-- START Input for this task --

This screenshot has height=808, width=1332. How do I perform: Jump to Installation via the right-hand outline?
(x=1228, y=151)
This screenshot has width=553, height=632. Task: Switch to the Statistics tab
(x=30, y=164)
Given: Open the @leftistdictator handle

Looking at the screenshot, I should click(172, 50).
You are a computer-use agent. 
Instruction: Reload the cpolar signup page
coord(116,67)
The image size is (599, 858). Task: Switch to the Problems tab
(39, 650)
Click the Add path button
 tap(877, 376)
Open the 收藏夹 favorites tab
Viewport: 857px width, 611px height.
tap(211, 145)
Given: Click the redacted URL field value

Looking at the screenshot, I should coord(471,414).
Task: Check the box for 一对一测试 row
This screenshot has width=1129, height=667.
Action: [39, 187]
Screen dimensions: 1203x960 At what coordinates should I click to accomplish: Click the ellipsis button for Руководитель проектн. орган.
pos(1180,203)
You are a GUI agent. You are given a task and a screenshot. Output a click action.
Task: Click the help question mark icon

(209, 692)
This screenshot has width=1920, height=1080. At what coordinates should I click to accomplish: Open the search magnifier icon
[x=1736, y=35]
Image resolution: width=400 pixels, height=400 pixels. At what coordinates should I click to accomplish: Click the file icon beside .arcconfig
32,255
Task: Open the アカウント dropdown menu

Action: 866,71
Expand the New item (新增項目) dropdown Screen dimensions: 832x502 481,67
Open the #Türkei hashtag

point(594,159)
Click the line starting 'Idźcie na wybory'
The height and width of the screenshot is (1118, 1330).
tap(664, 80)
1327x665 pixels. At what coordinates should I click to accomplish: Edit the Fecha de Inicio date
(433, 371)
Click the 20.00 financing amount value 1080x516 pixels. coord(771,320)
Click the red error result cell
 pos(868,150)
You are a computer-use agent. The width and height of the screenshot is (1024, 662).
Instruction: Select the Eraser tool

-- END Input for this task --

Copy out every one of the lines above, character for character, with nothing left out or changed.

» **Exercise solution**
This screenshot has height=808, width=1332. How do I perform: Jump to Installation via the right-hand outline?
(x=1228, y=151)
This screenshot has width=553, height=632. Task: Switch to the Statistics tab
(x=30, y=164)
Given: Open the @leftistdictator handle

Looking at the screenshot, I should click(172, 50).
You are a computer-use agent. 
Instruction: Reload the cpolar signup page
coord(116,67)
The image size is (599, 858). Task: Switch to the Problems tab
(39, 650)
Click the Add path button
 tap(877, 376)
Open the 收藏夹 favorites tab
Viewport: 857px width, 611px height.
tap(211, 145)
Given: Click the redacted URL field value

Looking at the screenshot, I should coord(471,414).
Task: Check the box for 一对一测试 row
This screenshot has width=1129, height=667.
Action: [39, 187]
Screen dimensions: 1203x960 At what coordinates should I click to accomplish: Click the ellipsis button for Руководитель проектн. орган.
pos(1180,203)
You are a GUI agent. You are given a task and a screenshot. Output a click action.
Task: Click the help question mark icon

(209, 692)
This screenshot has width=1920, height=1080. At what coordinates should I click to accomplish: Open the search magnifier icon
[x=1736, y=35]
Image resolution: width=400 pixels, height=400 pixels. At what coordinates should I click to accomplish: Click the file icon beside .arcconfig
32,255
Task: Open the アカウント dropdown menu

Action: 866,71
Expand the New item (新增項目) dropdown Screen dimensions: 832x502 481,67
Open the #Türkei hashtag

point(594,159)
Click the line starting 'Idźcie na wybory'
The height and width of the screenshot is (1118, 1330).
tap(664, 80)
1327x665 pixels. At what coordinates should I click to accomplish: Edit the Fecha de Inicio date
(433, 371)
Click the 20.00 financing amount value 1080x516 pixels. coord(771,320)
Click the red error result cell
 pos(868,150)
You are a computer-use agent. The width and height of the screenshot is (1024, 662).
Instruction: Select the Eraser tool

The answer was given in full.